BANKING and mining stocks weighed on London’s top share index yesterday as concerns over the global economic recovery resurfaced, while sentiment among retailers was dented after some disappointing updates.
The FTSE 100 closed down 79.73 points, or 1.3 per cent lower at 5,976.70, ebbing away from Tuesday’s fresh 31-month high.
“The market moved a long way ahead of the last quarter and it deserves a bit of a pull back,” said Paul Kavanagh, a partner at Killik & Co.
Kavanagh said there was still appetite to get involved in this market with short-term investors enjoying the fluctuations, but longer term investors are lingering on the sidelines waiting to get involved lower down than 6,000.
Optimism over corporate earnings took a knock after US banking giant Goldman Sachs posted a decline in quarterly profit, which followed Citigroup missing estimates on Tuesday.
UK banks fell on talk out of Germany, which has been denied, that Greece’s debt may have to be restructured, traders said. Barclays fell 3.8 per cent.
London-listed miners such as Lonmin, down 3.2 per cent, were lower along with metals after economic data from the United States and ahead of a raft of key Chinese economic data due to be released early today. Groundbreaking on new US home construction fell more than expected in December to its lowest in over a year, suggesting the battered housing sector remains a major roadblock to economic recovery.

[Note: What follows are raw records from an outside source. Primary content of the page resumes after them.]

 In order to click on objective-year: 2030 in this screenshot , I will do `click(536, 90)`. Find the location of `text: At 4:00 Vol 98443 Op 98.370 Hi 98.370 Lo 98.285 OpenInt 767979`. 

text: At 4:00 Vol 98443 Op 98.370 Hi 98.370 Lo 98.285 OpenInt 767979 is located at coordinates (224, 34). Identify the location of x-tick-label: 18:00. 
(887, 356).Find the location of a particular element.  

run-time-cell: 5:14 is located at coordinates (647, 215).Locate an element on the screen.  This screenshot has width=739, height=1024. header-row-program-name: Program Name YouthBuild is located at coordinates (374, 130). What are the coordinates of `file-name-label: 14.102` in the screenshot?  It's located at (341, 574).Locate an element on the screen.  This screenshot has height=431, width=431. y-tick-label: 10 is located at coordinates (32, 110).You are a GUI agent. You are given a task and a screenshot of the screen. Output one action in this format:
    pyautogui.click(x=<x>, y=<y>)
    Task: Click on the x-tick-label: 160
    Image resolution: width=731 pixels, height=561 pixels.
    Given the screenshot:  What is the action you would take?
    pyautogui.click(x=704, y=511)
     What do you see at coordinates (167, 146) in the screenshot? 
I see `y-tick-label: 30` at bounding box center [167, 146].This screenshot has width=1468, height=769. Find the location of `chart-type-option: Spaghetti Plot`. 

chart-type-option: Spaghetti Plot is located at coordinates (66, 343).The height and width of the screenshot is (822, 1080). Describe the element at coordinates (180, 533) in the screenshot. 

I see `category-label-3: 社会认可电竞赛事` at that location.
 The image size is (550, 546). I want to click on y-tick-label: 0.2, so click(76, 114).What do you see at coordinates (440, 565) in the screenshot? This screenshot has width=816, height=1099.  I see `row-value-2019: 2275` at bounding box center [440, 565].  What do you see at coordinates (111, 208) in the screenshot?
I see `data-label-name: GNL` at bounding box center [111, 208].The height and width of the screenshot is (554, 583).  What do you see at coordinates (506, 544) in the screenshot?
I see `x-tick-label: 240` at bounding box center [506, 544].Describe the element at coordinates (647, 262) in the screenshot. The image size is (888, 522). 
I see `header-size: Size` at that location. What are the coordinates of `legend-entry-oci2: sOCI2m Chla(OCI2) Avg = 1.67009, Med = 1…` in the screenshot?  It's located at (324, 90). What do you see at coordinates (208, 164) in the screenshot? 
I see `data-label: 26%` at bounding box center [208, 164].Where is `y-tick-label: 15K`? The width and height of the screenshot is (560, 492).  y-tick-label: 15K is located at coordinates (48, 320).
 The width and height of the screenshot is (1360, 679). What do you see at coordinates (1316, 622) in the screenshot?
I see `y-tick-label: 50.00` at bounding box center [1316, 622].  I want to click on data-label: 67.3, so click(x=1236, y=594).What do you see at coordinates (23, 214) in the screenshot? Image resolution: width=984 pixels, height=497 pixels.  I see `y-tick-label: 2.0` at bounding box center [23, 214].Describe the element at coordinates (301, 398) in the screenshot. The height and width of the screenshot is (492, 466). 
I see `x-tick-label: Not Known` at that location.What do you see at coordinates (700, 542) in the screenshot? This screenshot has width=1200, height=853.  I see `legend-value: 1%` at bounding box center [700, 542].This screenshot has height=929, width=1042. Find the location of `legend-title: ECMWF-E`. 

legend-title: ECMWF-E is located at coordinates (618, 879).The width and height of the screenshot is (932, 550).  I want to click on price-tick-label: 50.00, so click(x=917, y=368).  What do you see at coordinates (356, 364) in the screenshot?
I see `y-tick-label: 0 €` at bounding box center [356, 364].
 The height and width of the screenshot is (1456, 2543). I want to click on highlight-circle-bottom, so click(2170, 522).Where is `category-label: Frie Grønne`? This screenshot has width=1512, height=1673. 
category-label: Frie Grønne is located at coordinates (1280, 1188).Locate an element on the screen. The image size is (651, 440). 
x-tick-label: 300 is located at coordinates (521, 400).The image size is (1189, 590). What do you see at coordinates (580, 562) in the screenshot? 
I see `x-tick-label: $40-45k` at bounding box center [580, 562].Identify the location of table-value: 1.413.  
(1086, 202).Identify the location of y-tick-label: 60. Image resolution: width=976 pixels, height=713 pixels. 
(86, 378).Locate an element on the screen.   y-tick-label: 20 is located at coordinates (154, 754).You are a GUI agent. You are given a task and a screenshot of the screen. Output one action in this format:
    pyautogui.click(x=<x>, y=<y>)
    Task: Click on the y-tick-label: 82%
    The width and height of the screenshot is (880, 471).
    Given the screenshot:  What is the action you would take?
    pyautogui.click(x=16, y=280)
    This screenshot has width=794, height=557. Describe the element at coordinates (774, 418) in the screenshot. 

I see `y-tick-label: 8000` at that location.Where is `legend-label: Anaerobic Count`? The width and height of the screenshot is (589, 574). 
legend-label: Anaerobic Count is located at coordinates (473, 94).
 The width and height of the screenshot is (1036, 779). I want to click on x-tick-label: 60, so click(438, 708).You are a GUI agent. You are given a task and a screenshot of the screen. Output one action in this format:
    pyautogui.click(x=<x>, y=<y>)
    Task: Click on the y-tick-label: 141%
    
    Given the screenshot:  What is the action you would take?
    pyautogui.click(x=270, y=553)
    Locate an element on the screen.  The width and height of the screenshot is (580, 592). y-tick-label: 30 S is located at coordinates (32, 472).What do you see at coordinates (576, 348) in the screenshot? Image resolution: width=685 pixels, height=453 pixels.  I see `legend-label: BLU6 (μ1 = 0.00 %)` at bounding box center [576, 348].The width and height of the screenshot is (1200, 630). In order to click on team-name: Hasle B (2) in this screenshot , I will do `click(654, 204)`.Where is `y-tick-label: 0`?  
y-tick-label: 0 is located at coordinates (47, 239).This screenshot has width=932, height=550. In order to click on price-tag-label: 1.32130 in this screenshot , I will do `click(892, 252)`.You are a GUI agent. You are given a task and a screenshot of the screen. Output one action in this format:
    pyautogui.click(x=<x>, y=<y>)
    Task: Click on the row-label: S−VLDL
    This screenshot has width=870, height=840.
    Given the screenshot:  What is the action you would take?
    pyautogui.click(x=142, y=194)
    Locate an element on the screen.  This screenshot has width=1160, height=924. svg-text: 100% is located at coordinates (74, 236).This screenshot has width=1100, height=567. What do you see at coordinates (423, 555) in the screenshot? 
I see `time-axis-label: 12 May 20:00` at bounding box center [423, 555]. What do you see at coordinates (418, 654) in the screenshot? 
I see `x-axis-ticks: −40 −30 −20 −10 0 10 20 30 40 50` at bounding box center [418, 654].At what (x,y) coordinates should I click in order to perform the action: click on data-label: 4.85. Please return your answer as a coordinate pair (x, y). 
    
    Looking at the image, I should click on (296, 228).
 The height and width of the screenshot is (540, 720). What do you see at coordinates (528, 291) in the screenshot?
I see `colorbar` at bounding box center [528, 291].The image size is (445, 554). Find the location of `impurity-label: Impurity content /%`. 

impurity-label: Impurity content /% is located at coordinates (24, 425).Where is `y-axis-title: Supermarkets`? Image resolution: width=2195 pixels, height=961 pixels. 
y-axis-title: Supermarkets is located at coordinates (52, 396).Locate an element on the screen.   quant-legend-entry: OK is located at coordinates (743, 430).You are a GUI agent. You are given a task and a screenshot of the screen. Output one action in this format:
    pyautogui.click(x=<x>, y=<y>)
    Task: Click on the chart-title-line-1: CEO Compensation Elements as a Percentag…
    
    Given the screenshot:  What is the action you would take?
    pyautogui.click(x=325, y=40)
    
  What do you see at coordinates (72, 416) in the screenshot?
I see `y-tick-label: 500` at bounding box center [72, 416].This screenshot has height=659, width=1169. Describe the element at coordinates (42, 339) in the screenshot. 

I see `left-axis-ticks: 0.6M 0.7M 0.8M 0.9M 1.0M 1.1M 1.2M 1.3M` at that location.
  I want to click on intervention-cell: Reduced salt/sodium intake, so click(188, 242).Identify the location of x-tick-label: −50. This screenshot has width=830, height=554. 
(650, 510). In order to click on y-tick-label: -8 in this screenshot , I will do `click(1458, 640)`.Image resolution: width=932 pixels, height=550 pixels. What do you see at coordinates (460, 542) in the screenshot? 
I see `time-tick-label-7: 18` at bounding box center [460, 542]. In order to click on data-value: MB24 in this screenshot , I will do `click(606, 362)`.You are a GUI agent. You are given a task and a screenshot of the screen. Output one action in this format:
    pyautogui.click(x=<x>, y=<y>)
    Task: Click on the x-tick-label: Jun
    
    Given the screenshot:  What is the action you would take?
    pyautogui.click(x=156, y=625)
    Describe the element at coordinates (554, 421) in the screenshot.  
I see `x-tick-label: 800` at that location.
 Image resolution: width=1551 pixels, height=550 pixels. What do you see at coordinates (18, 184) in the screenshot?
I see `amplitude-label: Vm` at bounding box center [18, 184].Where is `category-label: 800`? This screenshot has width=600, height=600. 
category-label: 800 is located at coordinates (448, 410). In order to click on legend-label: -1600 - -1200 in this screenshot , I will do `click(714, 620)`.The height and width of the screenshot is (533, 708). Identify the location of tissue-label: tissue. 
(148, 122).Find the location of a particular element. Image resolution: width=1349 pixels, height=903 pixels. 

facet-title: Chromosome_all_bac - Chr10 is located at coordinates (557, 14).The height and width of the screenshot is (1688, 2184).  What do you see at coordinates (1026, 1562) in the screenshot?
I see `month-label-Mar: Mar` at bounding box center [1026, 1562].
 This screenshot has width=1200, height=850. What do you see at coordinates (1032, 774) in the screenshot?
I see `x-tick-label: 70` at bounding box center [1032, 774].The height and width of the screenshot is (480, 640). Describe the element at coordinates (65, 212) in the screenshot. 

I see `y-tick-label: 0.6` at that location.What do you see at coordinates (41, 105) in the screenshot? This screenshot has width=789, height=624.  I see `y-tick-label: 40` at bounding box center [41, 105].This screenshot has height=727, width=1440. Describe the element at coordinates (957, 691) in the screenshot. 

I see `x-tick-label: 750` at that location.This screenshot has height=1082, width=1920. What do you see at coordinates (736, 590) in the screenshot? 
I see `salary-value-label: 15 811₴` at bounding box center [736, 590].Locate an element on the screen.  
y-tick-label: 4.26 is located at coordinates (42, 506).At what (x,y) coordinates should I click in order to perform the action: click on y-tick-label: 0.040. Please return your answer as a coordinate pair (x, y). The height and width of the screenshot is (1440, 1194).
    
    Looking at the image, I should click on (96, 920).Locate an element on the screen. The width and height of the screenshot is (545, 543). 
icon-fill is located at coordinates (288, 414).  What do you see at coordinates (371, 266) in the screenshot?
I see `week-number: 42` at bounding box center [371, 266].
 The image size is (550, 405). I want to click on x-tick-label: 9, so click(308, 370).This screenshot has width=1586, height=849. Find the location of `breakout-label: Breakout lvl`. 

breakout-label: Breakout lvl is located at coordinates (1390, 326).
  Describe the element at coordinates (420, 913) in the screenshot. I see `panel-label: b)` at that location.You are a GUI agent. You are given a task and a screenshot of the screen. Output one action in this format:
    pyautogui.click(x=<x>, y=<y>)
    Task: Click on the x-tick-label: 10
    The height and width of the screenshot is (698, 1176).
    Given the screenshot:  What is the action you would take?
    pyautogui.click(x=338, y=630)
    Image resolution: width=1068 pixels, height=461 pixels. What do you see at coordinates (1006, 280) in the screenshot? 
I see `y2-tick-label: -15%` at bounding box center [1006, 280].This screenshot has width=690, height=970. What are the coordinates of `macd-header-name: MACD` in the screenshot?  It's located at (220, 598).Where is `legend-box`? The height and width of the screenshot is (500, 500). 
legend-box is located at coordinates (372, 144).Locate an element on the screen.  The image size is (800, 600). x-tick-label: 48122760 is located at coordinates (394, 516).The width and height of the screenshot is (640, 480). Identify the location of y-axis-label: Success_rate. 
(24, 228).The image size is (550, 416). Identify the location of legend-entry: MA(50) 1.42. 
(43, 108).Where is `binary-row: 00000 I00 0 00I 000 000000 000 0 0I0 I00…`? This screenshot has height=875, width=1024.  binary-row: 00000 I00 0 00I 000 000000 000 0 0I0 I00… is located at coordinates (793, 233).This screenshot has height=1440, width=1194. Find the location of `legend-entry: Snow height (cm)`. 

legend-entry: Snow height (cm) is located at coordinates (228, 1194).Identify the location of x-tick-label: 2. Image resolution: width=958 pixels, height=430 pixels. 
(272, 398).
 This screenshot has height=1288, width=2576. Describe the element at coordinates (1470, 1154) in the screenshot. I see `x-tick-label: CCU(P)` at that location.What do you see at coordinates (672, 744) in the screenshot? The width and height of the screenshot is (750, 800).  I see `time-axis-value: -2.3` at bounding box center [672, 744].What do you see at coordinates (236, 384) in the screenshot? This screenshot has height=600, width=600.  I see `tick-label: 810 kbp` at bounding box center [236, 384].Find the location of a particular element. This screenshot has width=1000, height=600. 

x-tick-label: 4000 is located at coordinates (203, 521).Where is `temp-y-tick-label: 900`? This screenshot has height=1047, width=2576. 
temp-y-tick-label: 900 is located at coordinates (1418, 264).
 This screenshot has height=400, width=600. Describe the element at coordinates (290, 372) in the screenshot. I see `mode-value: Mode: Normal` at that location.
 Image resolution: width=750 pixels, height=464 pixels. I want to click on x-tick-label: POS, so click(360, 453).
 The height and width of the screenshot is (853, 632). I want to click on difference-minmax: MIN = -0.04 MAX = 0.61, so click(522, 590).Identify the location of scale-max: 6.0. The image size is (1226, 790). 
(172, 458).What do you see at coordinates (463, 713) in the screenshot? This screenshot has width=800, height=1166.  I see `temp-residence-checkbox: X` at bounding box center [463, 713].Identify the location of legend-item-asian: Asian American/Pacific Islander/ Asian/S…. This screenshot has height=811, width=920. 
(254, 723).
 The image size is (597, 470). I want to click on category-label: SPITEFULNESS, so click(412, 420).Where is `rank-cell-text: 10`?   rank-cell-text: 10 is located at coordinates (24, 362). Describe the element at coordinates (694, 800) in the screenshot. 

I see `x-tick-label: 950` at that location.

“There’s a bit of a dance going on, the indexes go up and hit new highs and then pull back as nervousness creeps in,” said Karen Olney, head of thematic strategy at UBS.
Retailers such as Marks & Spencer, Next and Morrison Supermarkets fell as much as 2.3 per cent after investors’ confidence was dented in the sector after updates from Kesa and HMV.
Europe’s third largest electricals retailer, FTSE 250-listed Kesa, shed 9.8 per cent after warning on full-year profits, while small cap HMV slid 2.9 per cent on worries over its future as credit insurers reduced the cover they are prepared to give to suppliers of the music and book retailer.
Morrison Supermarkets was also weighed on by a Morgan Stanley downgrade to “underweight”.
Imperial Tobacco fell five per cent after going ex-dividend.
On the upside, publisher Pearson was the top gainer, rising 4.5 per cent after raising its profit forecast again.
GlaxoSmithKline and Essar Energy rose 0.8 and 0.9 per cent respectively, as bargain hunters moved in following declines in the previous session.
Tate & Lyle gained 4.9 per cent with traders citing talk of bid interest, with US agricultural business Cargill cited as a possible suitor.